-- DATA FOR THE TASK follows --

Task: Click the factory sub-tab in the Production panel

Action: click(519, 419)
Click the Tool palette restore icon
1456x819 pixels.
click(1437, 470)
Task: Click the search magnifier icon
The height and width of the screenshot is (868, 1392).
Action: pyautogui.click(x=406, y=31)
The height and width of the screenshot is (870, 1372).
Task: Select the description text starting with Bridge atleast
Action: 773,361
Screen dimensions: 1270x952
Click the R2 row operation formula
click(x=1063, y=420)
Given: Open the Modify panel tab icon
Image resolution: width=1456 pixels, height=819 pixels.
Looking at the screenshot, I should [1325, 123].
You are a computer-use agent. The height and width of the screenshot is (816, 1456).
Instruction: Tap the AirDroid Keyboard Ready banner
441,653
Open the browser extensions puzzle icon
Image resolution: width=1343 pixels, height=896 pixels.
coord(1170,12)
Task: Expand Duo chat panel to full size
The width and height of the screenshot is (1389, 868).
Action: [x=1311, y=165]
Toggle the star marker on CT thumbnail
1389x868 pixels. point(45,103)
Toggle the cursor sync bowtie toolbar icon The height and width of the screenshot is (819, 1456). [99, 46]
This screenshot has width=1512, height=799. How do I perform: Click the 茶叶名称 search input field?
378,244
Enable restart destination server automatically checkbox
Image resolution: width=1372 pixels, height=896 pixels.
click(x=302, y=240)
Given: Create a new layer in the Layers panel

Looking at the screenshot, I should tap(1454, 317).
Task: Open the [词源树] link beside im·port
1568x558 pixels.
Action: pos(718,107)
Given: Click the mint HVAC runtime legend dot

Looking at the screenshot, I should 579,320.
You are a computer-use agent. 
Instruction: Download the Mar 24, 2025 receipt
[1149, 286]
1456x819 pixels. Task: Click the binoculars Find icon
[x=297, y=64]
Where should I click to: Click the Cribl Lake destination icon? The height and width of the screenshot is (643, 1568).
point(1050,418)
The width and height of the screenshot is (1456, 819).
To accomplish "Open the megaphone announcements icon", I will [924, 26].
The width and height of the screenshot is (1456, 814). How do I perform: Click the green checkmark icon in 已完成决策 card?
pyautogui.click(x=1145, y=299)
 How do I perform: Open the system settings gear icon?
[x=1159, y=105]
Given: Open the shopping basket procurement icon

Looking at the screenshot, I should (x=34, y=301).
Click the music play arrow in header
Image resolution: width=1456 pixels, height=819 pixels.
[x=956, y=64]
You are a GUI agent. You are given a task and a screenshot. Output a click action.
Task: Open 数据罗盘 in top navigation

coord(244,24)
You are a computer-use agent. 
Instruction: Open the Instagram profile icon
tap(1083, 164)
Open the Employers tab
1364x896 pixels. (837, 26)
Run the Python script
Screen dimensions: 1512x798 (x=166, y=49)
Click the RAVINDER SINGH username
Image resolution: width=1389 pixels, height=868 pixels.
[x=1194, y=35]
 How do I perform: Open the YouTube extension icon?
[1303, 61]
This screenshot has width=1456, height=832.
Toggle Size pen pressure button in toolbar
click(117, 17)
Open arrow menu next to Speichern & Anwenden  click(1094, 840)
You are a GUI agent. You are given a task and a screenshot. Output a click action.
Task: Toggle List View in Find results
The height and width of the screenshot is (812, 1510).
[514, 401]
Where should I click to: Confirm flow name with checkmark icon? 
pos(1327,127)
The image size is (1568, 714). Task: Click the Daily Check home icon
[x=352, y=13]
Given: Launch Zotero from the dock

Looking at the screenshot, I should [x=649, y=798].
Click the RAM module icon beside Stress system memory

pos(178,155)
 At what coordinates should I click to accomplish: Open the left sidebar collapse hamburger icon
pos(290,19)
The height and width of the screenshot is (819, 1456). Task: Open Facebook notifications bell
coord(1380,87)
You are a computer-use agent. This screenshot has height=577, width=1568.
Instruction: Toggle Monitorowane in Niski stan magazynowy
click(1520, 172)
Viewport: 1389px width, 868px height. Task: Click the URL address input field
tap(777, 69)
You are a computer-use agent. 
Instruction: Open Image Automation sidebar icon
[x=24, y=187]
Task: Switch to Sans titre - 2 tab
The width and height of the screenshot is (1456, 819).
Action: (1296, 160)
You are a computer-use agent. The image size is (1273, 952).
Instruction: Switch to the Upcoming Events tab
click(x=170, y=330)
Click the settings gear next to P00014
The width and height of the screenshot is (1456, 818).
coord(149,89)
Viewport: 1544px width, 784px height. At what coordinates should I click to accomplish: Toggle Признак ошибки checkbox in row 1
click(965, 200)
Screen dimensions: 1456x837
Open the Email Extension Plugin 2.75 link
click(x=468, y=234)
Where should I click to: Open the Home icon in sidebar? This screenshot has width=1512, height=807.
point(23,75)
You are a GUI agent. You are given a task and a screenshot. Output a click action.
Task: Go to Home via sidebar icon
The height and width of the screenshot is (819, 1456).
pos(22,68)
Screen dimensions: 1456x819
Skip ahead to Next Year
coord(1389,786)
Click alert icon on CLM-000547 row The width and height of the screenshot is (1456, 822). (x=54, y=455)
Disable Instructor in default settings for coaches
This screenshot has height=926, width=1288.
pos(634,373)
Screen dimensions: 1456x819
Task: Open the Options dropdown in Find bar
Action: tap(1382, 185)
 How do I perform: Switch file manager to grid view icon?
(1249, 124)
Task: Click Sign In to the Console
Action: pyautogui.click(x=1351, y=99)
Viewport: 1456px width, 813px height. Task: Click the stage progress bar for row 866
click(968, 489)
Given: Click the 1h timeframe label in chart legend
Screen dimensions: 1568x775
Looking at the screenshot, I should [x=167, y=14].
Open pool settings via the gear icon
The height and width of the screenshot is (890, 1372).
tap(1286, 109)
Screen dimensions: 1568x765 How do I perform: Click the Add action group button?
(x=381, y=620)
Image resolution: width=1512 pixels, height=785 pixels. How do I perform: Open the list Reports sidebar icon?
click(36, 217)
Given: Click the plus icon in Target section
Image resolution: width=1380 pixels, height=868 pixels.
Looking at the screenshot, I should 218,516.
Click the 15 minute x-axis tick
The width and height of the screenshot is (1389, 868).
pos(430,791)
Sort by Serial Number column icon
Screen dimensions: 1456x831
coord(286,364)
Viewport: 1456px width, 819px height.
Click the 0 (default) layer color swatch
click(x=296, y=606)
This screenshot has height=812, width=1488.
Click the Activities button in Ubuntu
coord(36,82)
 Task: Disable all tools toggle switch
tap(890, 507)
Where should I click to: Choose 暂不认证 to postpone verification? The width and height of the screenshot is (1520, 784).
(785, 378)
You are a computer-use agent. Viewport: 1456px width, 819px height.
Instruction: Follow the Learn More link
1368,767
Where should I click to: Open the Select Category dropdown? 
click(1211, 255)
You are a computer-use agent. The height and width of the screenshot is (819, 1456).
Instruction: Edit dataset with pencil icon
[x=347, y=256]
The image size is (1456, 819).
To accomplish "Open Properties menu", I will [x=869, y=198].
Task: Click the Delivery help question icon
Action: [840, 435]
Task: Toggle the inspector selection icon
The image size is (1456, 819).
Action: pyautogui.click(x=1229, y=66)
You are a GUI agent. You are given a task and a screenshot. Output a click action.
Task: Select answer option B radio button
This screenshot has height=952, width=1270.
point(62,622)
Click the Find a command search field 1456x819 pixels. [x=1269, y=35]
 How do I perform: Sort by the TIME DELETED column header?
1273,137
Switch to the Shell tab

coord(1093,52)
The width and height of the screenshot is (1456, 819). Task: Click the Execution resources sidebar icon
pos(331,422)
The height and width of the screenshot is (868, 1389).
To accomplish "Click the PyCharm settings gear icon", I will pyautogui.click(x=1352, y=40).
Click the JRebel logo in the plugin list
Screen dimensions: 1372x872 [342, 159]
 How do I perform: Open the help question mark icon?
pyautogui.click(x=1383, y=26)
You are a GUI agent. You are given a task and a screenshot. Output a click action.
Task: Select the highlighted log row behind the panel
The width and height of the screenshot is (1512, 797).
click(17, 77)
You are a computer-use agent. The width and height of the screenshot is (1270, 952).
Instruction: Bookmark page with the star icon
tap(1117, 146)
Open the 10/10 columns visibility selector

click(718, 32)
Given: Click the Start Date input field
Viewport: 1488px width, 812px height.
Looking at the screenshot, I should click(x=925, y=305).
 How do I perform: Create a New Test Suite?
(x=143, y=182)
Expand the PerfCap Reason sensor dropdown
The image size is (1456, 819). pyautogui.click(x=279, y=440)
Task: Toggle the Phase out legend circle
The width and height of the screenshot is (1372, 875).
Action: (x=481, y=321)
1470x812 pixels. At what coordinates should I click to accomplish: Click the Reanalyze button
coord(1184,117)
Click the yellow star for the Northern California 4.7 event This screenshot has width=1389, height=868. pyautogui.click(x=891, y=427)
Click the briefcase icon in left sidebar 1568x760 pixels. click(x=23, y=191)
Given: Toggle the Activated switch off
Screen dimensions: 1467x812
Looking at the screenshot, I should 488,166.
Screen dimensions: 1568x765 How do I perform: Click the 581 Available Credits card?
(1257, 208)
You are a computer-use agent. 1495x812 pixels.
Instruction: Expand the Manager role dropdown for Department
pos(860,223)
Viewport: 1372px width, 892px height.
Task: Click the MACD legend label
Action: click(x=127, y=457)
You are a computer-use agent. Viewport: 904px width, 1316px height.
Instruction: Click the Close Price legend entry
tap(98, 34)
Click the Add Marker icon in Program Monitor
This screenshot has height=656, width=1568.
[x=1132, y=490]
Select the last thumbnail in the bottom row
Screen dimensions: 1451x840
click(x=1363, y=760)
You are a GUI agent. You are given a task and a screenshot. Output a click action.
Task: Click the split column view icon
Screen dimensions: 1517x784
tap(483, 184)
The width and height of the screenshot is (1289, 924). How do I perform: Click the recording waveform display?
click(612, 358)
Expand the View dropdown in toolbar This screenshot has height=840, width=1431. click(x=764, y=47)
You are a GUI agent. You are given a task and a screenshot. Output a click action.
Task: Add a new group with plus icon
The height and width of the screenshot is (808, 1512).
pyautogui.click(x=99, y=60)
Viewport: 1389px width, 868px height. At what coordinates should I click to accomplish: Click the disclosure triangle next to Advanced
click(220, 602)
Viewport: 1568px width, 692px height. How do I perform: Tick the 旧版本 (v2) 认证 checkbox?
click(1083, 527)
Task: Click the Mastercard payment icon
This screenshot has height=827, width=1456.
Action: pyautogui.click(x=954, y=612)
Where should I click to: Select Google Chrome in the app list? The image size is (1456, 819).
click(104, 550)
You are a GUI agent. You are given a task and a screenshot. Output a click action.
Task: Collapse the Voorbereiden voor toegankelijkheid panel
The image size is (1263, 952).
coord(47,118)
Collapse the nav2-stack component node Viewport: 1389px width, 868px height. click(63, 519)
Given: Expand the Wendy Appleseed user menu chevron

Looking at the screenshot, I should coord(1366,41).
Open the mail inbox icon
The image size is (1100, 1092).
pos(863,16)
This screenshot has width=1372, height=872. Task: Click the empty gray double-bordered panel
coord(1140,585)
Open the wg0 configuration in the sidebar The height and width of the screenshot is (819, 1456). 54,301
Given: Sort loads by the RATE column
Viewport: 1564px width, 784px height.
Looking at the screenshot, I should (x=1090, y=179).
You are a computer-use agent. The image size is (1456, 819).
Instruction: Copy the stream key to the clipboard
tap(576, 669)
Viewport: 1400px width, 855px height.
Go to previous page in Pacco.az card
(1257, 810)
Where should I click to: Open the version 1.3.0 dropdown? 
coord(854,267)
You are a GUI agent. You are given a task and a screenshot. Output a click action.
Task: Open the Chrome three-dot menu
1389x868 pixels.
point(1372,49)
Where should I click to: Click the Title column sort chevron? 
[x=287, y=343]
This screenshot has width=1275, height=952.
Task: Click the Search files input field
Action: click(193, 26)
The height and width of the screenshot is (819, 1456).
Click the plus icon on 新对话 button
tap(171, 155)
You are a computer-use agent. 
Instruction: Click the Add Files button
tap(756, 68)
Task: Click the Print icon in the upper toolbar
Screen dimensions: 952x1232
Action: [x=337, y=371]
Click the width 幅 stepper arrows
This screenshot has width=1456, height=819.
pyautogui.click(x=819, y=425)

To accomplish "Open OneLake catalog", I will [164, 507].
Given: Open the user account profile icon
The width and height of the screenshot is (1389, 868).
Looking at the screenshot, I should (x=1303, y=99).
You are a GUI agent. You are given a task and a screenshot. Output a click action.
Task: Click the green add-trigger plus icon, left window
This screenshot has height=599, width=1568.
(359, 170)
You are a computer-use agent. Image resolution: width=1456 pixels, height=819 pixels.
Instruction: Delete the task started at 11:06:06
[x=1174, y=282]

-- DATA FOR THE TASK concluded --

Take from the material above the lines running from the one with "Screen dimensions: 1568x775" through the one with "This screenshot has height=812, width=1488.", and repeat them exactly, with nothing else.

## EXPECTED ANSWER
Screen dimensions: 1568x775
Looking at the screenshot, I should [x=167, y=14].
Open pool settings via the gear icon
The height and width of the screenshot is (890, 1372).
tap(1286, 109)
Screen dimensions: 1568x765 How do I perform: Click the Add action group button?
(x=381, y=620)
Image resolution: width=1512 pixels, height=785 pixels. How do I perform: Open the list Reports sidebar icon?
click(36, 217)
Given: Click the plus icon in Target section
Image resolution: width=1380 pixels, height=868 pixels.
Looking at the screenshot, I should 218,516.
Click the 15 minute x-axis tick
The width and height of the screenshot is (1389, 868).
pos(430,791)
Sort by Serial Number column icon
Screen dimensions: 1456x831
coord(286,364)
Viewport: 1456px width, 819px height.
Click the 0 (default) layer color swatch
click(x=296, y=606)
This screenshot has height=812, width=1488.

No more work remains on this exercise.